It may soon be possible to buy cloud capacity on an open market, just as energy or physical commodities are now traded. The net result, hopefully, will be competitive pricing for the burgeoning cloud-computing sector.
6fusion, a cloud ROI tools vendor, says it has signed a non-binding Letter of Intent with CME Group, a global derivatives marketplace, to explore the development of an "Infrastructure-as-a-Service (IaaS) Exchange." IaaS offers the underlying components of cloud computing: processing power, storage, networks, and systems messaging.

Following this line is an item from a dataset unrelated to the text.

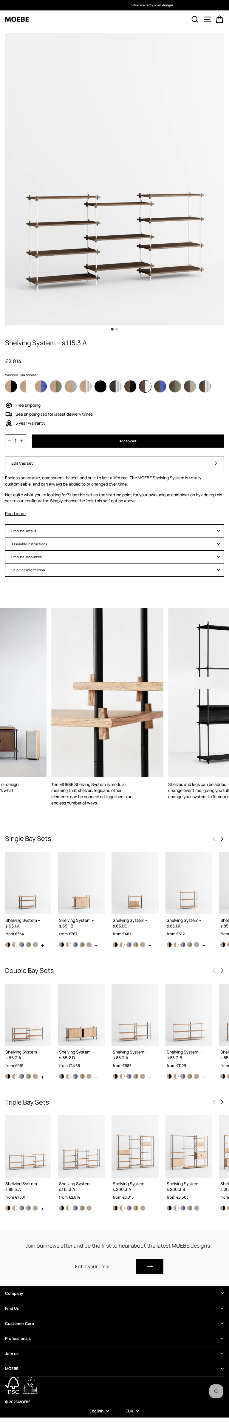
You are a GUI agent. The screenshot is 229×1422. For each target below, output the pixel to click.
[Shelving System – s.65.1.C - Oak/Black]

6fusion says it will work with CME Group to explore the development of an open marketplace for trading financial contracts based on 6fusion’s cloud workload measurement tools. The marketplace will be built on an electronic trading platform provided by CME Group, and 6fusion’s Marketplace platform will track fulfillment of physically delivered contracts traded on the platform.

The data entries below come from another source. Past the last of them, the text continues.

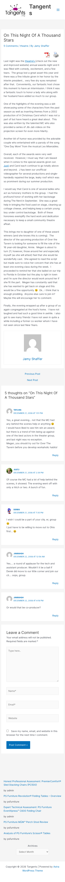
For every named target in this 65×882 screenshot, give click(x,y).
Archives (32, 845)
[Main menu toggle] (58, 9)
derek (17, 509)
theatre (24, 45)
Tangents (40, 9)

Network World's Brandon Butler provides a look at how such an exchange will work:
"Blocks of cloud computing resources - for example a month’s worth of virtual machines, or a year’s worth of cloud storage - would be packaged by service providers and sold on a market. In the exchange, investors and traders could buy up these blocks and resell them to end users, or other investors, potentially turning a profit if the value of the resource increases. The market for these resources would ebb and flow, just like with any other commodity, based on supply and demand. Perhaps around the holiday shopping season, or directly after a natural disaster, these blocks of cloud resources would be more valuable, for example."

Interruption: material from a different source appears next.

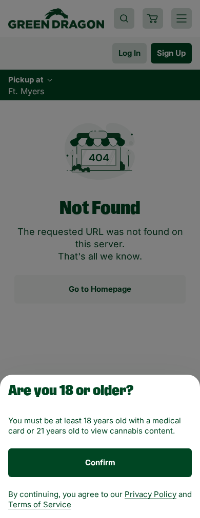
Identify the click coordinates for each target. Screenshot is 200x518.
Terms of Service (39, 504)
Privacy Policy (150, 494)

Reuven Cohen, chief cloud advocate at Citrix, notes in a recent Forbes commentary that such an exchange is a step in the right direction, noting that "data centers are the new power plants," and, just as is the case with energy resources, such exchanges help reduce the risk in investing in new capacity. He also adds that Amazon Web Services already has a spot-pricing capability that fluctuates with supply and demand.
These developments also may open the door to another opportunity as well. Many enterprises have excess computing capacity within their own systems, and perhaps there could be a market-type environment in which these cycles could be sold and purchased. Just as SETI's grid architecture takes advantage of unused cycles on millions of participants' laptops, there could be a way to leverage corporate data centers.